Intensification of Health Care E-Transition Mandated

The Working Group, established by order of the Prime Minister of Mongolia, presented to the members of the Cabinet the results of their work in intensifying the e-transition of healthcare. Relevant government members and organization management were instructed to procure necessary equipment for the specialized database within the approved budget, launch an advocacy campaign for citizens, and support the information exchange of the specialized health database.

More than 30,000 doctors and medical specialists in public and private sector organizations operating in the field use over 10 software programs in their daily activities, facilitating double the number of 20 million outpatient examinations and one million inpatient treatments and services, and recording personal health audio and video data. This information is collected and utilized for diagnosis and treatment services.

The Working Group was established by the Prime Minister's order to study the issue of creating opportunities for information exchange between systems as part of the effort to intensify the electronic transition in the health sector. Within the integrated state electronic service system /E-Mongolia/, prescriptions, imaging findings, test results, children's preventive vaccination certificates, outpatient doctors' cards, pregnant women's control guide cards, and maternal and child health records are ready to be fully transferred to electronic format.


There Are 66 Thousand People Infected with Hepatitis D Virus

Minister of Health S. Chinzorig introduced the current status of hepatitis D virus infection, treatment, and diagnosis, as well as measures to be taken in the future. The prevalence of hepatitis virus infection is high in Mongolia. Liver cirrhosis and cancer are common complications among those infected, and the number of deaths due to this is the highest in the world. In particular, 80 percent of combined infections with B and D viruses are complicated by chronic liver inflammation, cirrhosis, and cancer.

The World Health Organization believes that hepatitis D virus infection does not exist alone, and five percent of people infected with the B virus have co-infection with the D virus. According to an international meta-analysis, it was estimated that there may be 66 thousand people infected with the hepatitis D virus in Mongolia.

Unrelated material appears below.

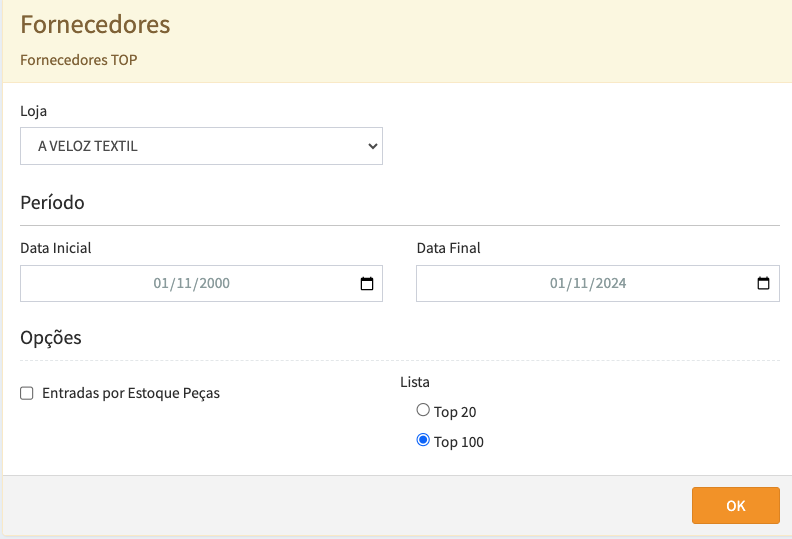Enable the Entradas por Estoque Peças checkbox
Image resolution: width=792 pixels, height=539 pixels.
27,394
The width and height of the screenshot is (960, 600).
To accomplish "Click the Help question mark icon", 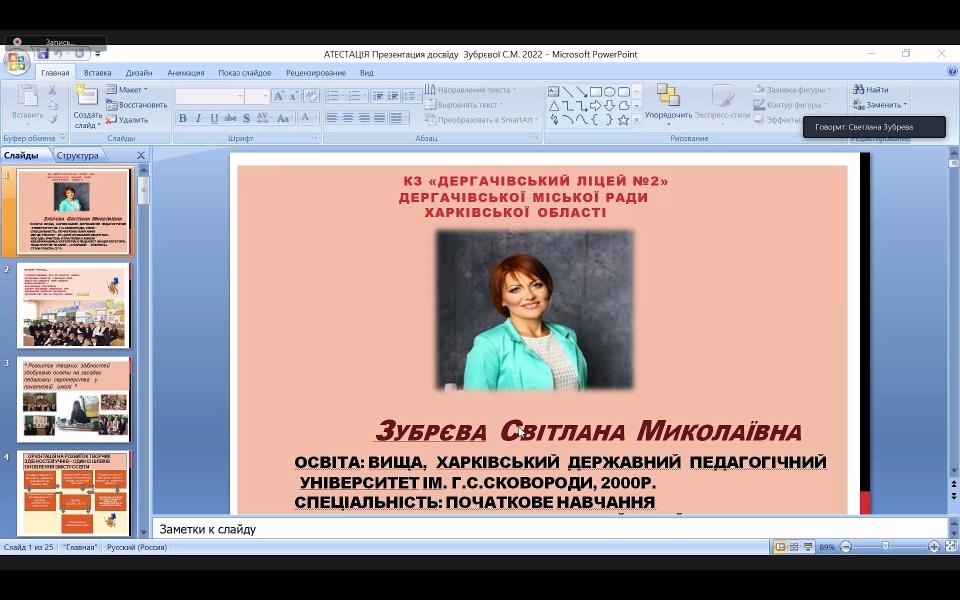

In 2023, the Ministry of Health paid more attention to the issue of including citizens in the treatment of hepatitis D virus infection. Of the MNT 13.5 billion budgeted for 2023, 9.7 billion MNT has been allocated to the “Eleg Buten Mongol” program, MNT 2.3 billion for increasing diagnostic capacity, strengthening human resources, and MNT 1.4 billion for improving early detection and diagnosis in rural communities.